## Set task
Please locate each line in the entries below that contains the word "width", and copy those lines.

## Dataset content
———

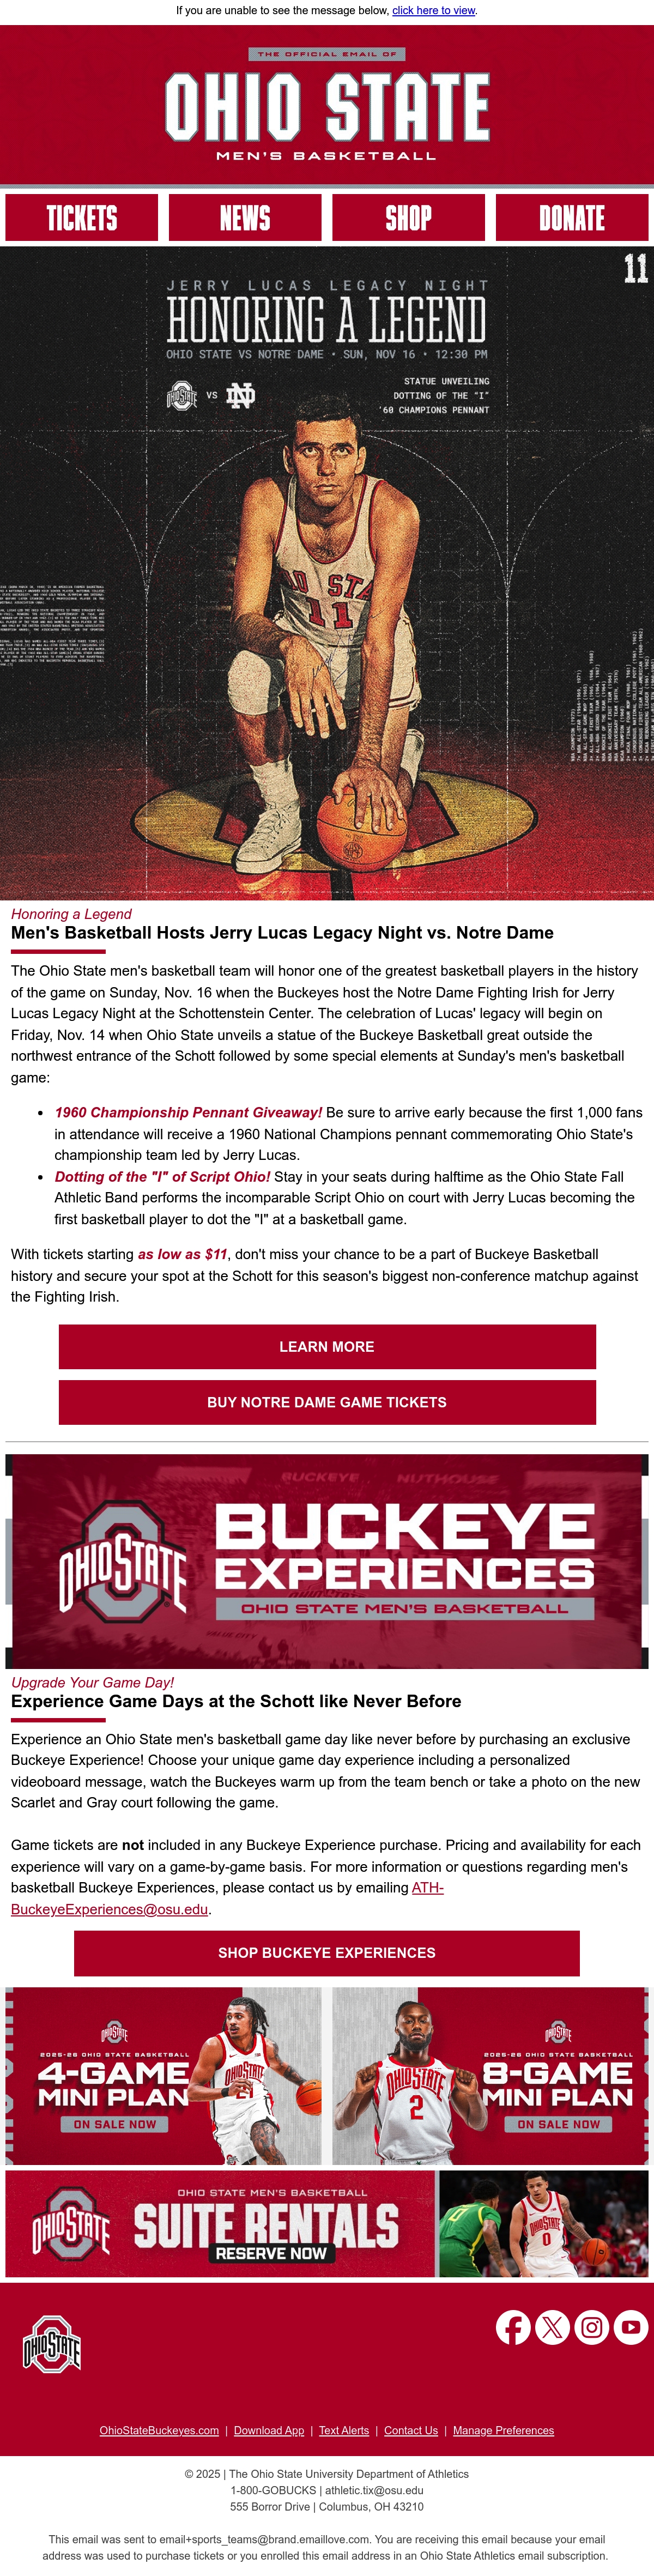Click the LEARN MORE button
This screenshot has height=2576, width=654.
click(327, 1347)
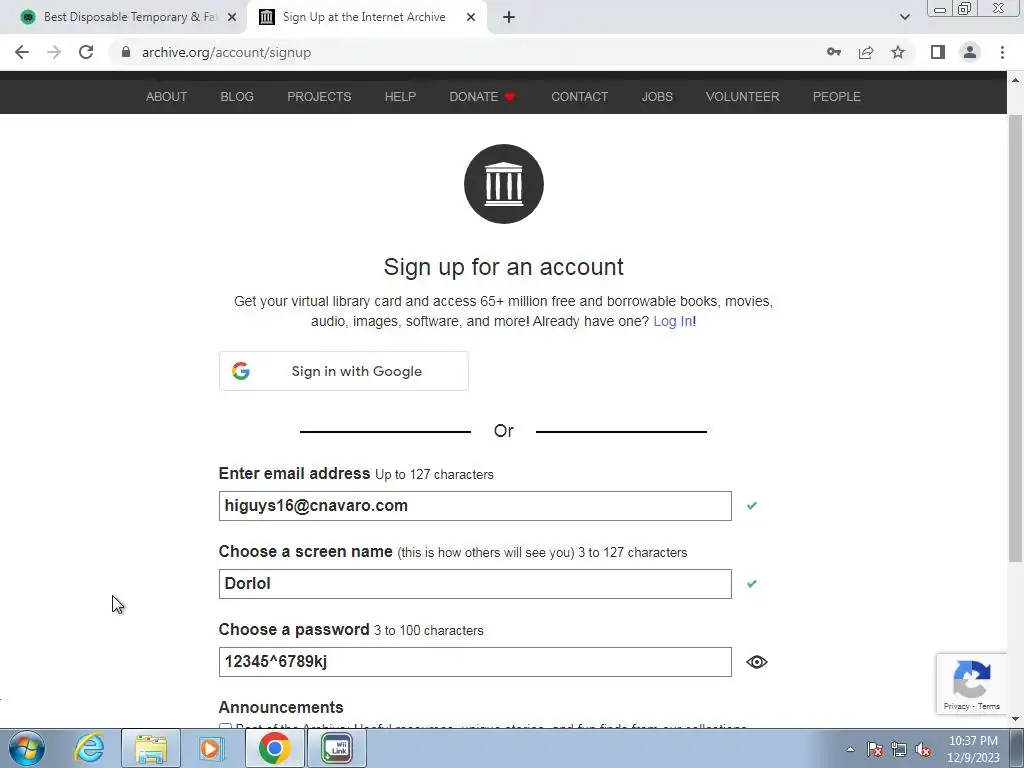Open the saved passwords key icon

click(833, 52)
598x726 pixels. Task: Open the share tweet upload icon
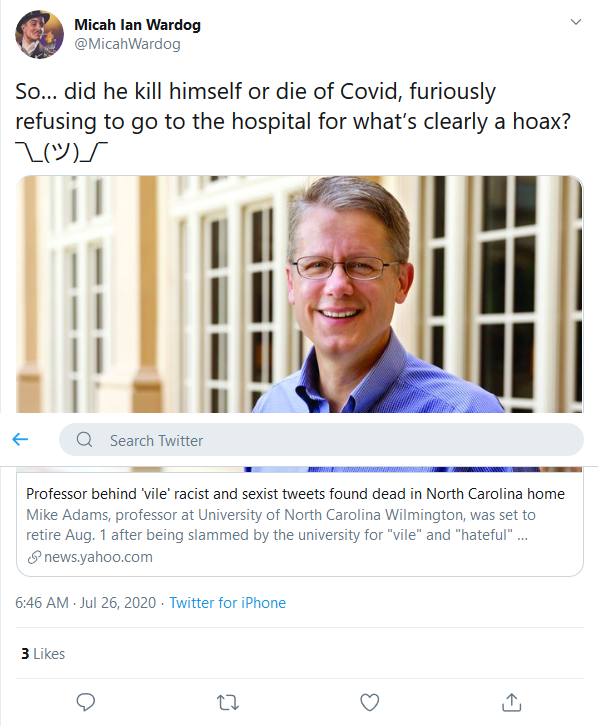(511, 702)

———

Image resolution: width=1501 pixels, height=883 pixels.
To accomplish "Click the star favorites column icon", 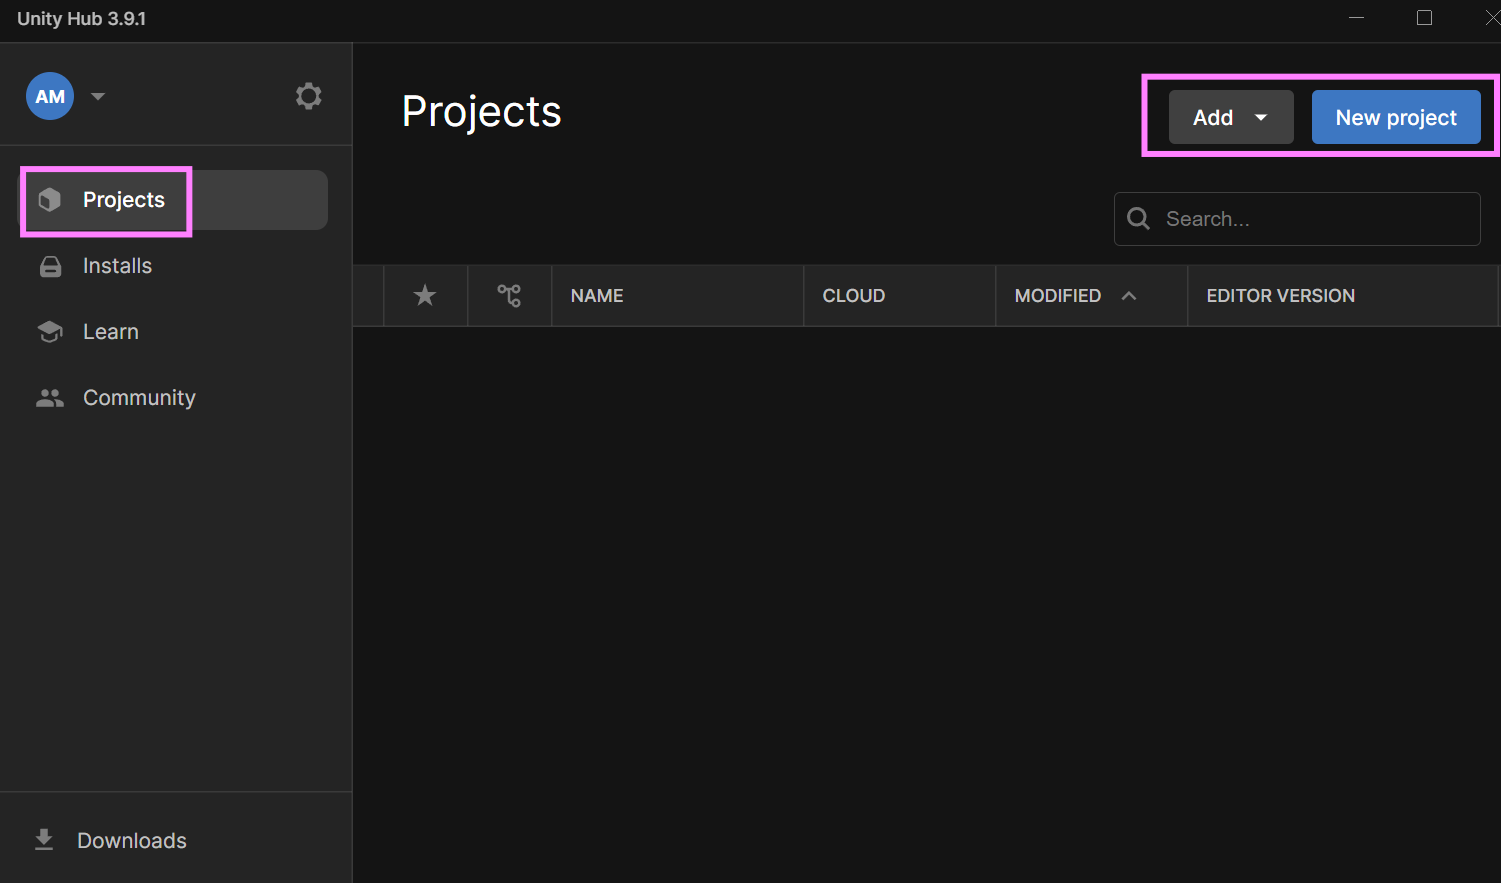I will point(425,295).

———

## Exercise result
This screenshot has height=2576, width=654.
Image resolution: width=1501 pixels, height=883 pixels.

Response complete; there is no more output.